(Collected data entries)
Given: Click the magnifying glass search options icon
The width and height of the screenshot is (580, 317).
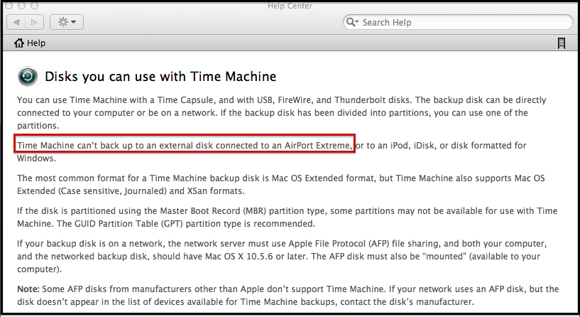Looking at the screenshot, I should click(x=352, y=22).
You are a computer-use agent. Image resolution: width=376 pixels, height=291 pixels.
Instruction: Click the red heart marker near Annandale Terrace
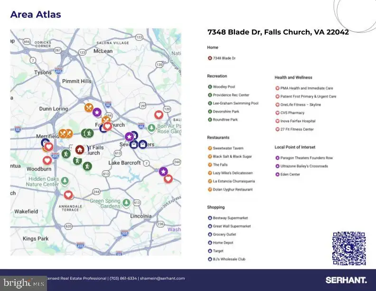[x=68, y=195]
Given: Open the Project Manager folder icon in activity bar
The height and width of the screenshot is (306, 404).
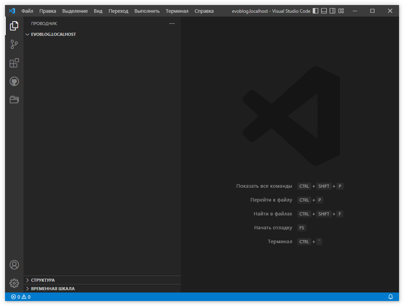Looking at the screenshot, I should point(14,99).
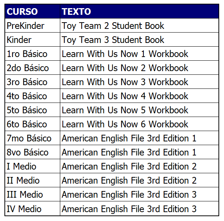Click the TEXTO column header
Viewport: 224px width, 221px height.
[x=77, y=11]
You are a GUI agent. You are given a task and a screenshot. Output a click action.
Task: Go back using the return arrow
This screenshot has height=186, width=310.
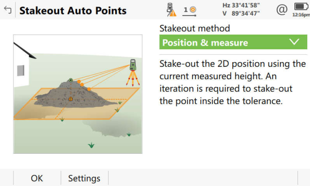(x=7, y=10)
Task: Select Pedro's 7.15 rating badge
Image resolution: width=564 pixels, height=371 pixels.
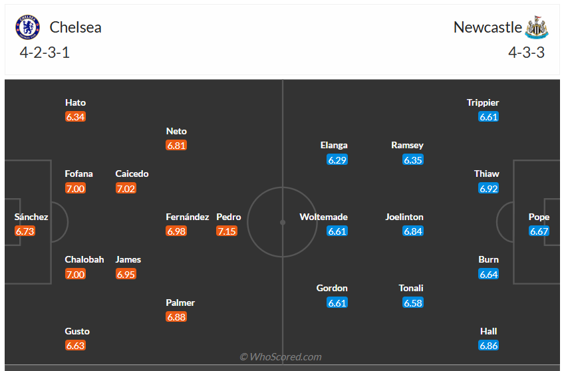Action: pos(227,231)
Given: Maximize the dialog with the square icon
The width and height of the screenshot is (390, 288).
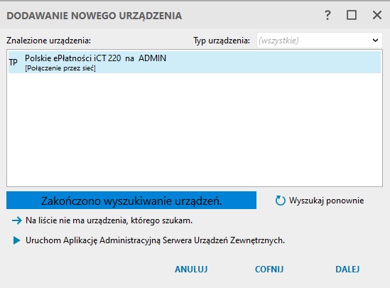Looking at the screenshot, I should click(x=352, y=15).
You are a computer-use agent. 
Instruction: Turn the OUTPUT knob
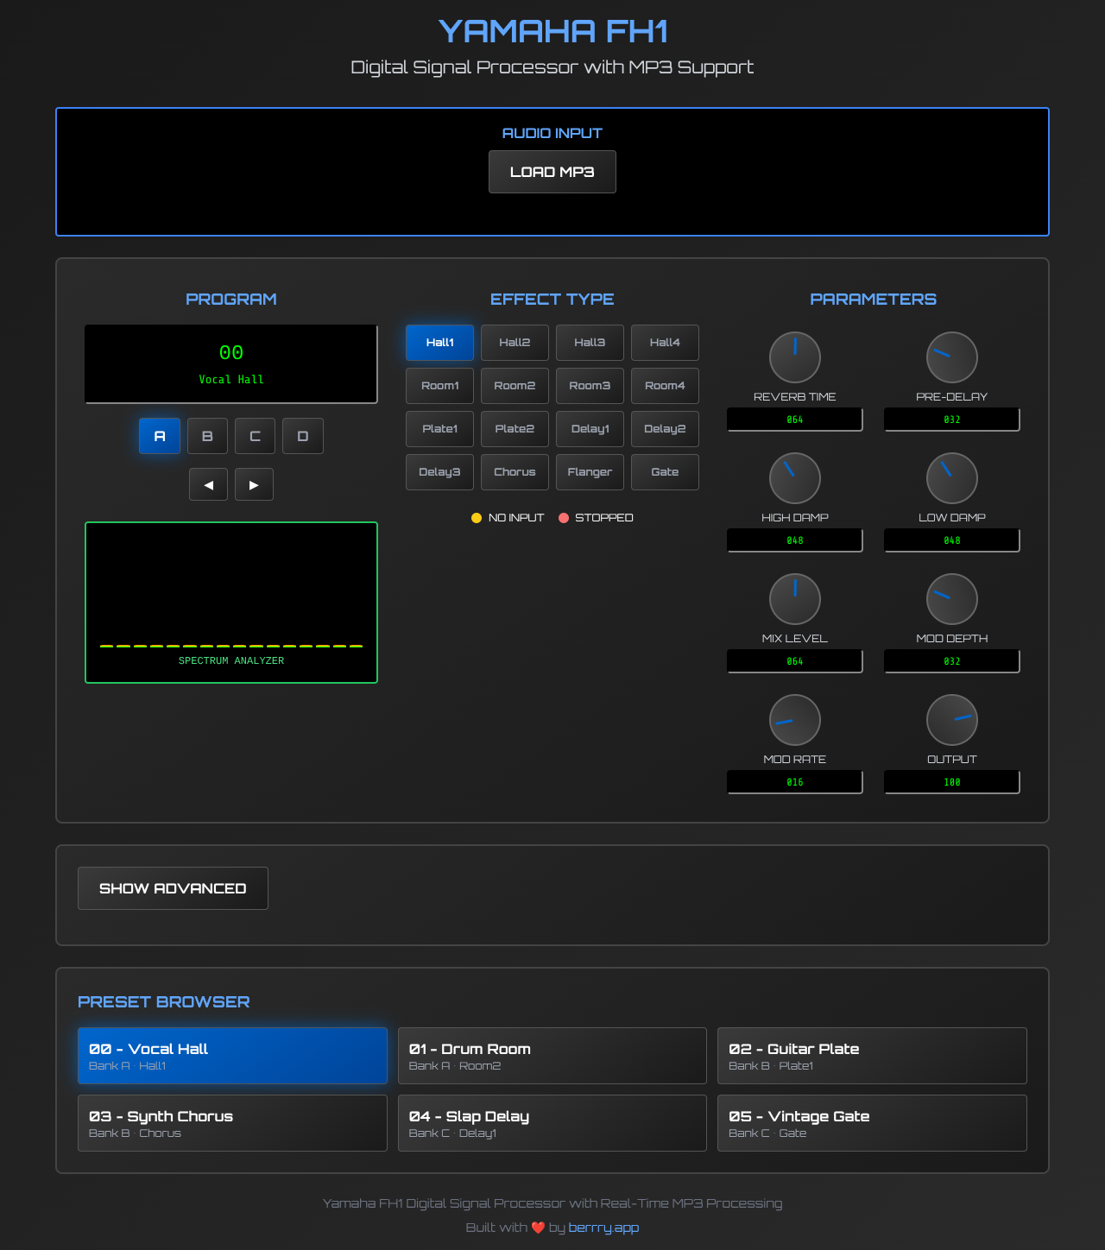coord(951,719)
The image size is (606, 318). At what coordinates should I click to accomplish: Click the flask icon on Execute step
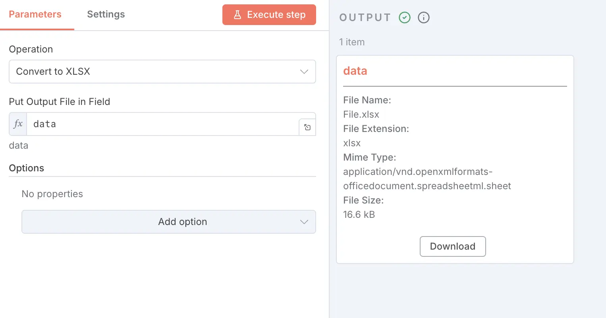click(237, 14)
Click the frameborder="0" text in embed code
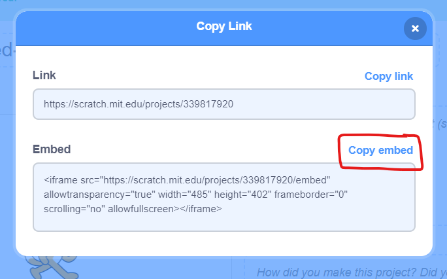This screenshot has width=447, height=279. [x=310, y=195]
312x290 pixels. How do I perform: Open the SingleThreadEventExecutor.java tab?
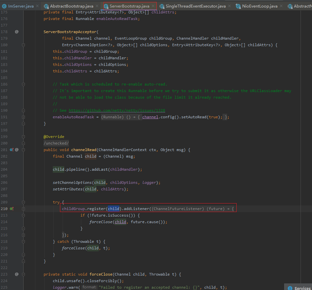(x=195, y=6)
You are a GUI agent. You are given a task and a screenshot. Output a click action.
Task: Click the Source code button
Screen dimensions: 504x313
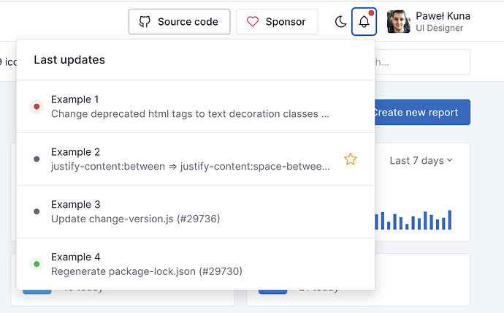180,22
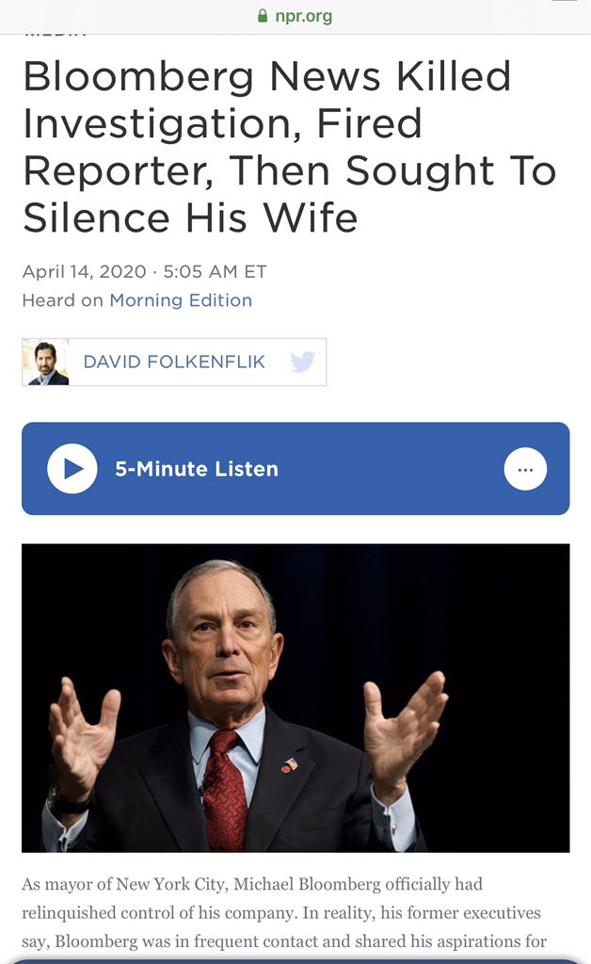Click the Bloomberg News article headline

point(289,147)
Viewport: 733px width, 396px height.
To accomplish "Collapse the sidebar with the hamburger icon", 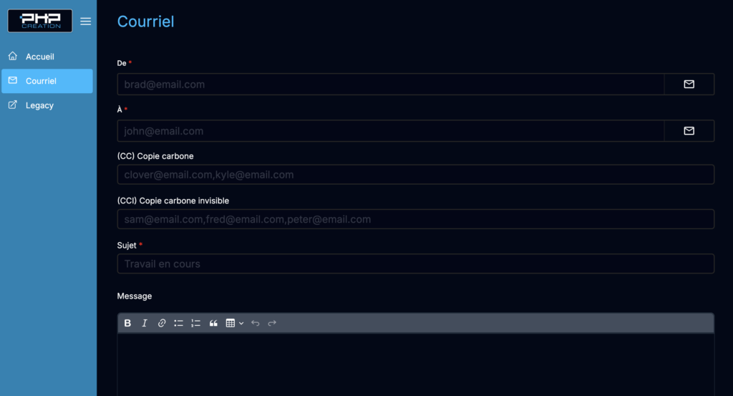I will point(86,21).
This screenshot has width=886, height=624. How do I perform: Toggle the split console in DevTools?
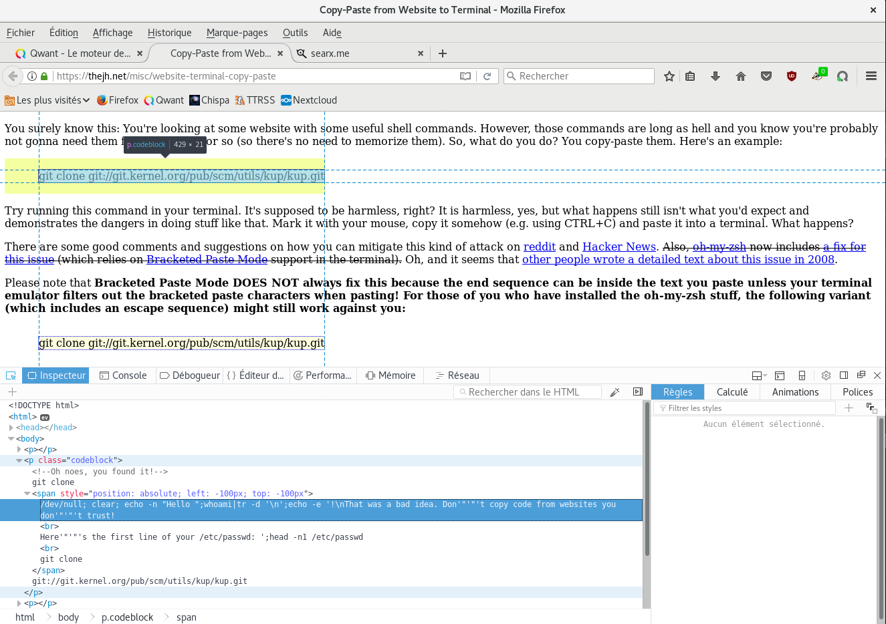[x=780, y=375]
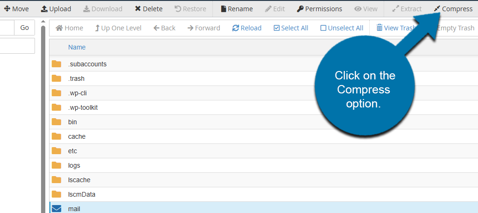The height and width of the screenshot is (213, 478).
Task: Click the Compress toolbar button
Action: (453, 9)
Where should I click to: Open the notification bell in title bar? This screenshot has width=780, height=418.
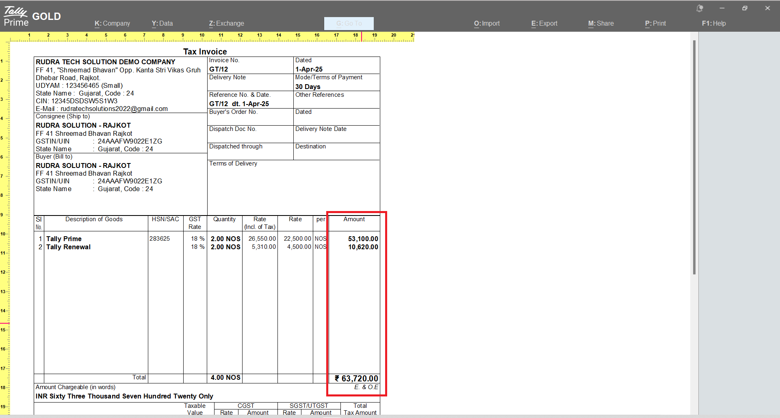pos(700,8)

__Work task__
Reproduce exactly, with nothing added, the lines from the line with "Where should I" through the end of the entries above; pictures are to be left out.

__Answer to the problem__
Where should I click to: Open the notification bell in title bar? This screenshot has width=780, height=418.
pos(700,8)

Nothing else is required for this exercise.